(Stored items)
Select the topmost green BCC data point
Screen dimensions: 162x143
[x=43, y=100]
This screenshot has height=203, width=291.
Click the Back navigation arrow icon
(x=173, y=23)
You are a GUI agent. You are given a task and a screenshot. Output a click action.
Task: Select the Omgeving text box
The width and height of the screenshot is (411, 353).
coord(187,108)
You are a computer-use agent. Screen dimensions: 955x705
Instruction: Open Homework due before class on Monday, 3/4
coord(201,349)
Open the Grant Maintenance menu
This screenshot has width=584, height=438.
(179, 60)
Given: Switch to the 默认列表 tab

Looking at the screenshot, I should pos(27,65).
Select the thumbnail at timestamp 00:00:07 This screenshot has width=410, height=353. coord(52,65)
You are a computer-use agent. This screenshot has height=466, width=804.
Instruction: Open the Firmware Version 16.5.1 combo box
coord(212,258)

...

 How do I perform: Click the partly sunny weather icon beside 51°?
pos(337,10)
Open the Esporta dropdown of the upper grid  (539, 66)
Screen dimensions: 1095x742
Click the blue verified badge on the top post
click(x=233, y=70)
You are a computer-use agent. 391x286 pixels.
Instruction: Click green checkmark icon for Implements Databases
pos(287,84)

• **WHAT TO DO**:
Filter the entries by the string "computer" and copy each matching line.

• **RESULT OF THE EXERCISE**:
You are a computer-use agent. Screen dimensions: 955x705
You are a computer-use agent. This screenshot has height=466, width=804.
You are a computer-use agent. 391x286 pixels.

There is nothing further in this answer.